Exact wording is needed for every line from the one holding "You are a computer-use" to the end of the records below; write those lines out and omit the pictures.

-------- DATA FOR THE TASK --------

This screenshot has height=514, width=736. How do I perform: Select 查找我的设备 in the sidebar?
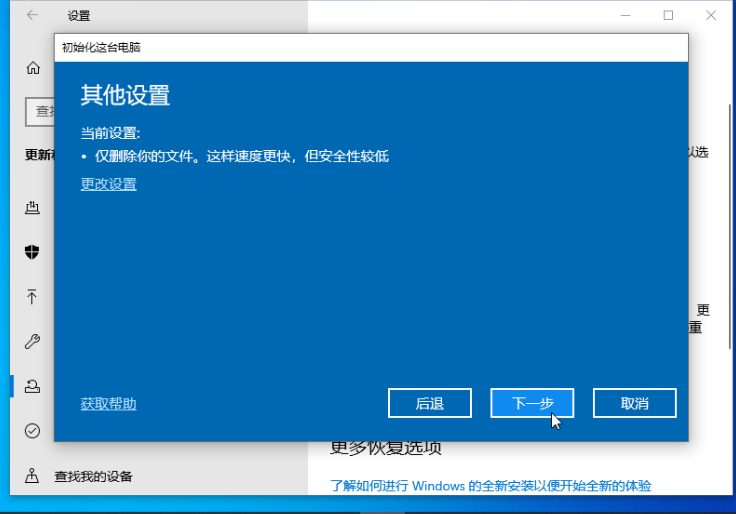point(93,476)
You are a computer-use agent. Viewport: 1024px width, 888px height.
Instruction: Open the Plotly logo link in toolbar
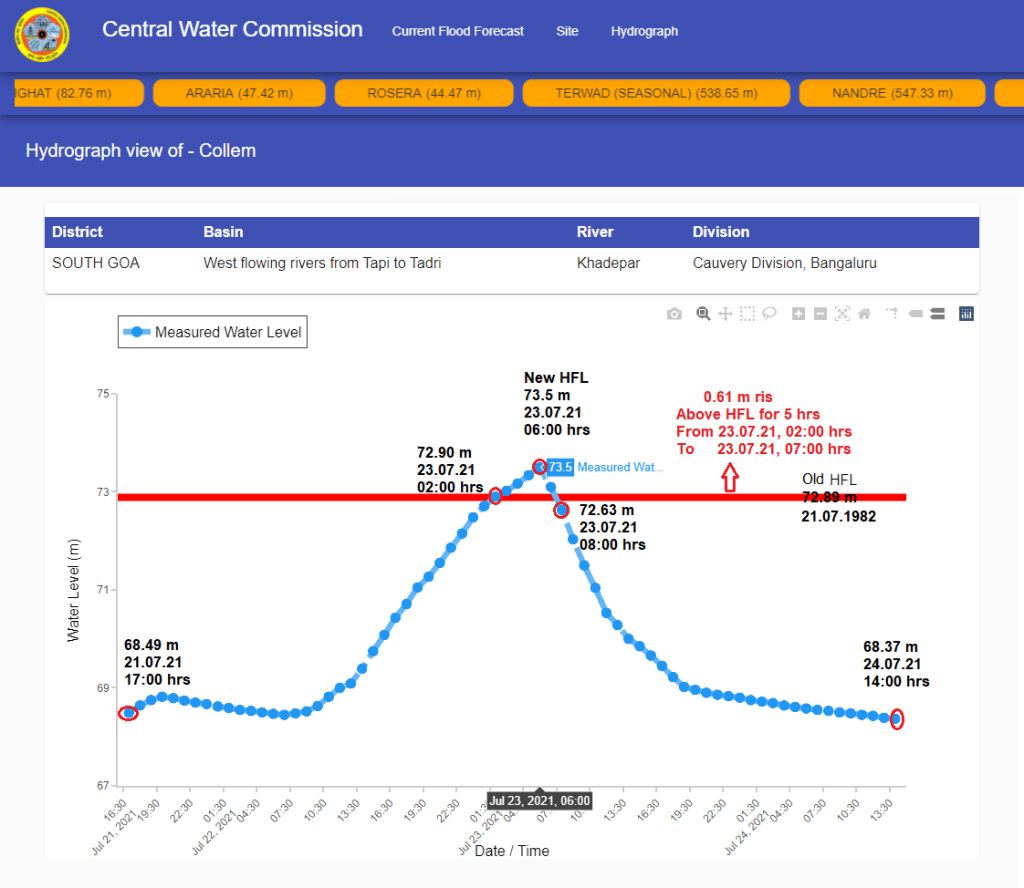pyautogui.click(x=966, y=314)
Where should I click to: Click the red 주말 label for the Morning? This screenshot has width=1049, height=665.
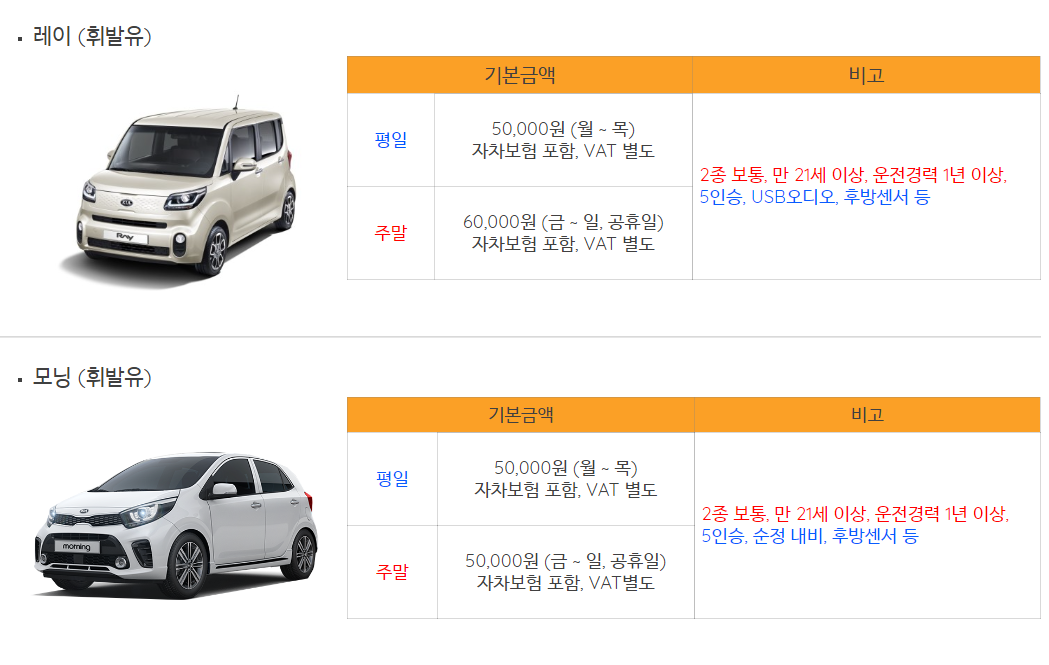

--------

* _ANSWER AREA_:
You are a computer-use agent. Viewport: 1024px width, 888px height.
Instruction: Open the Plotly logo link in toolbar
pyautogui.click(x=966, y=314)
Where should I click to: Click the red 주말 label for the Morning? This screenshot has width=1049, height=665.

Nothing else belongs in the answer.